BVI Platinum also sought the opinion of taxi operators.

“The gas prices are ridiculous! It’s like every week you go; they change the price! I’m spending more money and less gas; it’s not easy now. I don’t know; it’s like government they looking out just for themselves and not the little man on the street,” a male taxi operator stated.

He also revealed that the taxi fares haven’t increased to reflect the new reality.

“It’s been over 11 years!” he pointed out since the taxi fares saw an increase.

He is now advocating for it to change, “Because the cost of living gone up, everything gone up. Our salary, what we working for is nothing. It’s very bad, it’s like you living from paycheck to paycheck, and sometimes you cannot even pay your bills.”

Taxi is his only source of income right now, he is retired from government service.

Another retired taxi operator who would come to the taxi stand to relax daily also gave our news centre his views.

“The price of gas is higher now,” he said, adding that it does not affect him much because “I don’t drive much. I don’t taxi.”

Meanwhile, the Taxi Dispatcher revealed that the taxi operators have been complaining, and they also share information on the best deals on gas.

“You will hear them say that this gas station gone up by X amount of cents, dollars or whatever it is, so they will say go to this gas station because it is the cheapest one around. So the word gets around because the guys would be checking and looking at the gas pump,” he said.

In his case, he said he works for a private company apart from his dispatcher job, and the vehicle he uses belongs to the company he works for, so the cost of the gas while he has noted a spike doesn’t affect him personally.

Further commenting on the overall high cost of living, he said: “The cost of living has gone high sky. It’s gone crazy. I mean I have my 8 to 5 job, plus I come here in the afternoon; you could see the change in the pocket, but it still ain't hurting me so much like the person who is not working."

He continued, "because there is a lot of people out there who’s crying out, and they ain't crying out because they have a mouth, they are crying out because they are hurting financially, they are not working the amount of hours because their hours cut, especially women.”

Gas Prices


The following are the cost of fuel at several gas stations located around Tortola in recent times.

SOL Gas Station – this company only carries premium gas, and it is $4.59 per gallon.

The Boys Gas Station in Sea Cows Bay, the regular gas was priced $4.13, mid-grade $4.19 and premium was $4.25. Diesel was costing $4.04.

At Petrus Plaza Gas Station in Fish Bay, regular gas was priced $4.159, plus $4.209 and premium $4.259.

At Delta Petroleum, they only carried premium gas which was $4.250 per gallon.

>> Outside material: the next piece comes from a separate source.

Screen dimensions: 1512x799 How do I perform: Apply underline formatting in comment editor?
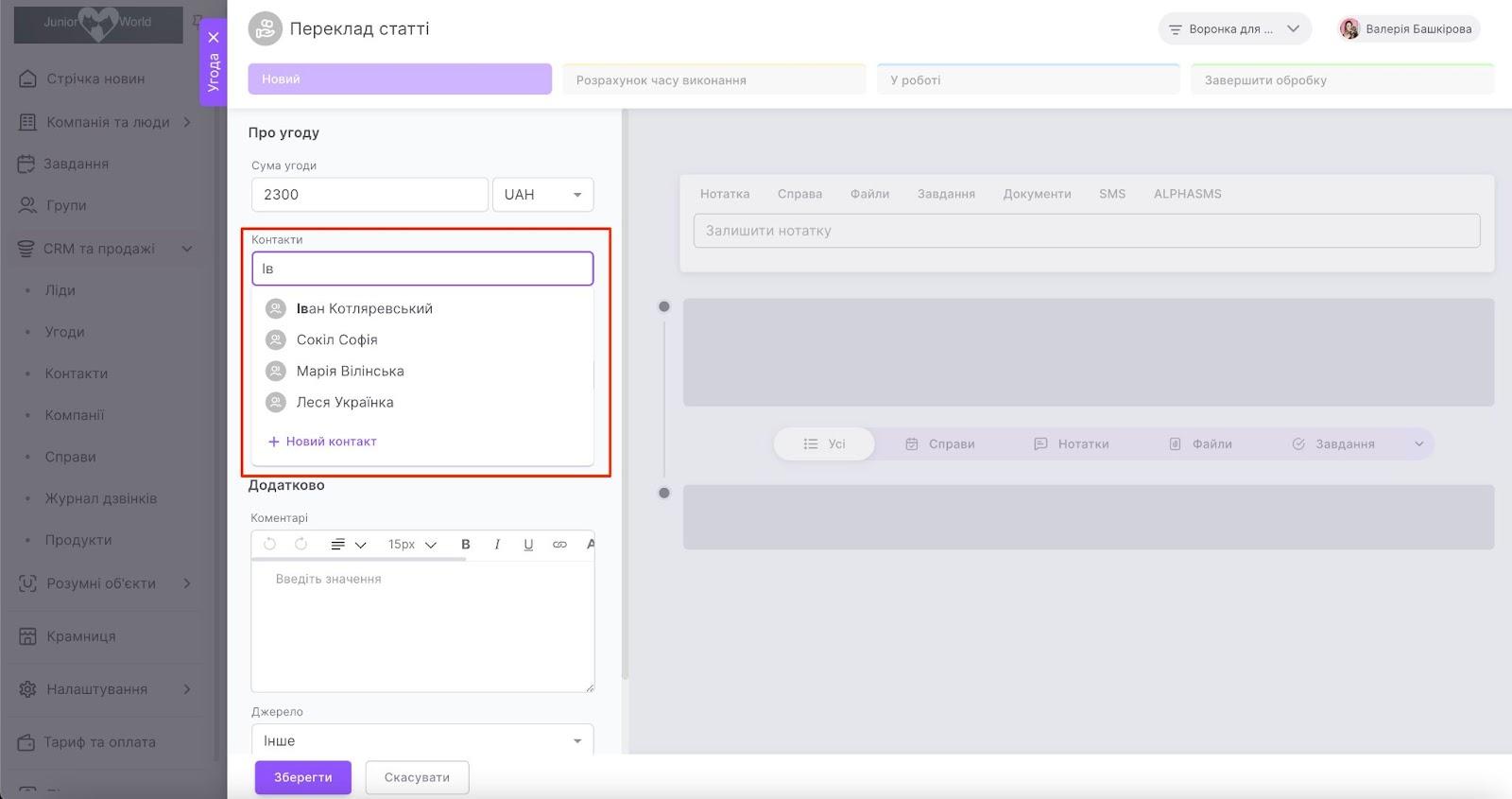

At VI Motors, regular gas cost $4.12, premium $4.24 and diesel $4.04

Why Are Prices Rising?


There are many reasons why the prices of goods and services are rising; one of the top reasons is the demand for oil and gas has soared globally; hence the price of energy is also on the up, according to a BBC report.

What this effectively means is consumers have seen and continue to see an increase in the cost of production of goods and services, such as is being reflected in the high cost of living further compounded by soaring inflation rates in the British Virgin Islands.

Other reasons are one; there are shortages and bottlenecks in the transportation of goods around the world, and the effect of the lingering pandemic still affects the human resource and supply chains.